Peabodys Give Props to Office, Ugly Betty

Dwight Schrute's bobblehead will have to make room for some cool new hardware.

The Office was among the winners Wednesday of broadcasting's most prestigious prize, the Peabody Award.

The Emmy-winning NBC comedy based on the British export of the same name (itself a Peabody winner in 2004) was one of three Peacock shows to be Peabody'd, joined on the esteemed list by the long-running quirky medical comedy Scrubs and the rookie high school football drama Friday Night Lights.

The Steve Carell-led Office crew, now in its third season, was feted for translating "with pitch-perfect brilliance" the BBC's mockumentary series' scathing satire of workplace (mis)manners at paper-supply company.

Fellow Must-See staple Scrubs was honored for its "sweet-and-pungent" Wizard of Oz parody representative of a show that, after six season, "never loses its respect for humanity despite a narrative style akin to Looney Tunes."

Friday Night Lights, adapted from the book and movie about high-octane high-school football in small-town Texas, won major props with the 15-member voting panel in its first season for being a "a richly-textured serial" representing contemporary America.

Another freshman show, ABC's Ugly Betty, was also lauded. The Salma Hayek-produced version of the popular telenovela received praise for being "unmistakably graced with wry intelligence and heart.

"This year the Peabody Board reviewed an amazing array of outstanding material," said Horace Newcomb, director of the Peabody Awards. "The result is that our work becomes more difficult—and more rewarding—as creators and producers of electronic media develop more and more powerful, important, and engaging work."
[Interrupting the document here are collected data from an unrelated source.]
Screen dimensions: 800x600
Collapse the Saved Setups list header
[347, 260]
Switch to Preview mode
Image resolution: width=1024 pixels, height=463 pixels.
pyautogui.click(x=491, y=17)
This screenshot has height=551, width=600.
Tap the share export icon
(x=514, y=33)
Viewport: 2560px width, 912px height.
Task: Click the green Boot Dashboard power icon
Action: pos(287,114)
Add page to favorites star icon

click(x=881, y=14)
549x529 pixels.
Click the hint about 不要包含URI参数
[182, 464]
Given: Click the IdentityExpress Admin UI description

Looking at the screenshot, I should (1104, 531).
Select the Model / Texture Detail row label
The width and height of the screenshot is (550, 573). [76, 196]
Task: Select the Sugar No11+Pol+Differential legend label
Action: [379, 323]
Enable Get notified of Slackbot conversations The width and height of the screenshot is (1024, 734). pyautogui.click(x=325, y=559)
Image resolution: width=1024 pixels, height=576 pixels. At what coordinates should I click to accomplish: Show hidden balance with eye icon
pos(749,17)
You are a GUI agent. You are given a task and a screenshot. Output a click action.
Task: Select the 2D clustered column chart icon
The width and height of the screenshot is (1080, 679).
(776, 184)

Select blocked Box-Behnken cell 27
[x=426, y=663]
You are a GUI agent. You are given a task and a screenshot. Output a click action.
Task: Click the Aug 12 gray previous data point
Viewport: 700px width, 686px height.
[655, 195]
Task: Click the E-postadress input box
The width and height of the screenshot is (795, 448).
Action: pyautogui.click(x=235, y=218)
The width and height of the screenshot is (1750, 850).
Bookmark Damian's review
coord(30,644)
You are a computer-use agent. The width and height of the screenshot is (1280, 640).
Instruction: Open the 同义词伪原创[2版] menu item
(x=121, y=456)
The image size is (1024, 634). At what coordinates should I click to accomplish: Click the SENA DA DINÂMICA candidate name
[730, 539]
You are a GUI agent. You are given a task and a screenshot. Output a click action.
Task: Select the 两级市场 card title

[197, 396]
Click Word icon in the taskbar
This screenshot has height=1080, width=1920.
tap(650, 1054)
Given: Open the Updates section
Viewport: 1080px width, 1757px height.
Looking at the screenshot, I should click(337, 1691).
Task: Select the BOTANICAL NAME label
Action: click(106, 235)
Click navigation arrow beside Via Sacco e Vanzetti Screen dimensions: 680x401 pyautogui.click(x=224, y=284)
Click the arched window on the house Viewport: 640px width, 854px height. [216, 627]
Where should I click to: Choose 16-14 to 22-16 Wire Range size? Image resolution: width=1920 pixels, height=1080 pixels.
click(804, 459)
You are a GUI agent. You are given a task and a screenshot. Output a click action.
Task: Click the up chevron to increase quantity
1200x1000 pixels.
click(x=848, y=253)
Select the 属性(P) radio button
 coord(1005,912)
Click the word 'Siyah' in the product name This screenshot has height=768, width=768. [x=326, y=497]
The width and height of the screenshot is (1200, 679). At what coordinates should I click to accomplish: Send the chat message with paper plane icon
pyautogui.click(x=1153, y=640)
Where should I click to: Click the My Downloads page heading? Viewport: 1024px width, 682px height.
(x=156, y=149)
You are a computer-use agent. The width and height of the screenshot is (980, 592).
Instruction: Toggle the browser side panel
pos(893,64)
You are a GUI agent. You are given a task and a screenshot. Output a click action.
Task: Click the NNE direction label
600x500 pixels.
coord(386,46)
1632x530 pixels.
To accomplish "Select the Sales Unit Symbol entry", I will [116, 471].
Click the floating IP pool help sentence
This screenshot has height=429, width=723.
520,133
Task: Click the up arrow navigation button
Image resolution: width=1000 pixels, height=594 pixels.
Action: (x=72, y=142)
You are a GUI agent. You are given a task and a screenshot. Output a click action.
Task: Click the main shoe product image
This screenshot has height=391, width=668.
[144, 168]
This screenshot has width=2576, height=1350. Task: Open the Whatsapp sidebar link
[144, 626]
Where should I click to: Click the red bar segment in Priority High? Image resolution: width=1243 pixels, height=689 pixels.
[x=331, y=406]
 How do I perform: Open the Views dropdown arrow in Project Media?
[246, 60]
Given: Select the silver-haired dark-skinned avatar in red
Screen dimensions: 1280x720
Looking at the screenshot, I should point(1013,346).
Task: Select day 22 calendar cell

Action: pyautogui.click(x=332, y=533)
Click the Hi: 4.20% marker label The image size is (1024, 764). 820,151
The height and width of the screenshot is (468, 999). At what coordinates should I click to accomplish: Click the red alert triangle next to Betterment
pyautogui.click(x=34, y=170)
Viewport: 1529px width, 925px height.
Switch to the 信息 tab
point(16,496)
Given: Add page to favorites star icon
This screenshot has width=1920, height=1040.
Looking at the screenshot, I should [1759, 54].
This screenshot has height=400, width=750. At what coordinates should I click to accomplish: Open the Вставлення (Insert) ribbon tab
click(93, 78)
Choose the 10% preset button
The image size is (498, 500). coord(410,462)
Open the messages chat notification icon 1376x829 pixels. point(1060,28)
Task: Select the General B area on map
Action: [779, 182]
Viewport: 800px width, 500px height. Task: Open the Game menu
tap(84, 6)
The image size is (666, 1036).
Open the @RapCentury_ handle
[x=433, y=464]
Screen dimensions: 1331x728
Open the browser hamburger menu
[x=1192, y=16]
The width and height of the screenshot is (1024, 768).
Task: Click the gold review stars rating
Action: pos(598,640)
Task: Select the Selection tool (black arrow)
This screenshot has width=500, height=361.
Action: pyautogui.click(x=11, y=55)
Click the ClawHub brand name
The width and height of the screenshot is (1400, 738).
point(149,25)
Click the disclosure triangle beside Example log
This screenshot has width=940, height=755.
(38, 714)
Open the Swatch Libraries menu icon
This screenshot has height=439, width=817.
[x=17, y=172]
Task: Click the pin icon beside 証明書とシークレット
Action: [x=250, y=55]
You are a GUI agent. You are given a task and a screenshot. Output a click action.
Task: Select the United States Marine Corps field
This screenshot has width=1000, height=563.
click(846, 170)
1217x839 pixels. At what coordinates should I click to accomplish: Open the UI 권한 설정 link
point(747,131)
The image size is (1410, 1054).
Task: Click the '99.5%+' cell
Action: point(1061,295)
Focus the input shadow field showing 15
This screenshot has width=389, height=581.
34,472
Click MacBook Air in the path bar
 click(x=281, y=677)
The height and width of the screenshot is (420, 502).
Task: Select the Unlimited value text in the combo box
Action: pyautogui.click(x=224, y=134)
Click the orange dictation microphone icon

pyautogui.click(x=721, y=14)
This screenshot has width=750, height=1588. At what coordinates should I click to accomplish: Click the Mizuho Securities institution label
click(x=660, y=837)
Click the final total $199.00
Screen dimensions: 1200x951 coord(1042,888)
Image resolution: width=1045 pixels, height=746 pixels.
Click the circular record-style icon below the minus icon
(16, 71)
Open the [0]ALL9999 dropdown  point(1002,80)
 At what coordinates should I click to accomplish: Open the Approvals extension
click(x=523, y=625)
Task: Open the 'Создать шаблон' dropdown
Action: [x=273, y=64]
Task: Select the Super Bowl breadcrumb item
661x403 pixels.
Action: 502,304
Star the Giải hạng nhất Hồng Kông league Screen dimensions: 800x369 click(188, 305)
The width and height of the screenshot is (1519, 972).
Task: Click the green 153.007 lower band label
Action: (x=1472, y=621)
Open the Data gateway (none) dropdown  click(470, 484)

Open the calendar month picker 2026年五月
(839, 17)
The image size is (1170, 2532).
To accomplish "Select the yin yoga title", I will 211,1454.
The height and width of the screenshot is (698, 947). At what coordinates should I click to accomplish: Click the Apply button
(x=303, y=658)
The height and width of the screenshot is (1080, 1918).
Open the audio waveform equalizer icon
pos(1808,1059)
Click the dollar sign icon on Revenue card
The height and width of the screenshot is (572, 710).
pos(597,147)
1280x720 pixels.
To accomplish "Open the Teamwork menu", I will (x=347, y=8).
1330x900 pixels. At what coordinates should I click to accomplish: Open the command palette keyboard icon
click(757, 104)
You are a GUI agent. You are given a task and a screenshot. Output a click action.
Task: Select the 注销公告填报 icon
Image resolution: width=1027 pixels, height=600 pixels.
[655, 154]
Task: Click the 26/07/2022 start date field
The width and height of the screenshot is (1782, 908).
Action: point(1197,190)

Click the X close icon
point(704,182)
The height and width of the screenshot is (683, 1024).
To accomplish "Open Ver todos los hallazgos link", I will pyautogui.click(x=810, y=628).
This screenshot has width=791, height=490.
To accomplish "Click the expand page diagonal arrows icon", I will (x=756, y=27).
Usual suspect HBO was well represented, with five shows earning awards: Elizabeth I, the biopic starring Oscar winner Helen Mirren; Spike Lee's poignant Hurricane Katrina documentary, When The Levees Broke: A Requiem in Four Acts; Baghdad ER, chronicling the horrors faced by U.S. military medical personnel in Iraq; Billie Jean King: Portrait of a Pioneer, an HBO Sports' program on the impact of the tennis legend on politics, culture and athletics; and The Music in Me, HBO Family's showcase of young classically trained musicians.

The Cartoon Network snagged its first Peabody for "Return of the King," a controversion Boondocks episode imagining what a resurrected Martin Luther King Jr. might think about contemporary issues like gangsta rap and the war on terror.

And Showtime's Brotherhood was hailed as "riveting drama" for its depiction of two Irish-American siblings, one a gangster, one a politician.

A slew of documentaries were saluted, including: Ric (Brother of Ken) Burns' Andy Warhol: A Documentary Film; Dateline NBC's special report The Education of Ms. Grove, following a first-year middle-school teacher in Atlanta; CBS' broadcast of Why We Fight, director Eugene Jarecki's expose of the past 60 years of American military intervention abroad; and Braindamadi'd…Take II, Canadian TV producer Paul Nadler's account of his own recovery from a serious brain injury.

On the new side, the late Ed Bradley was paid posthumous tribute for a story on the controversial Duke lacrosse rape case, one of his 60 Minutes segments before succumbing to leukemia in November.

ABC News garnered a Peabody for Out of Control: AIDS in Black America, its investigation into why African-Americans are suffering from AIDS at a higher proportion than the rest of the U.S. population.

National Public Radio was congratulated with an Institutional Award for StoryCorps, a project in which ordinary people recorded all kinds of oral histories in booths all around the country. And the public radio staple This American Life was honored for an installment titled "Habeas Schmabeas" about the struggle for basic legal rights for Guantanamo detainees.

Bestowed by the University of Georgia for the past 66 years, the Peabodys recognize excellence in broadcasting and cable. The winners are decided by a 15-member advisory aboard comprised of journalists and academics.

This year's awards will be doled out June 4 at a luncheon hosted by Bob Costas at New York City's Waldorf Astoria Hotel. For a complete list of winners go to www.peabody.uga.edu.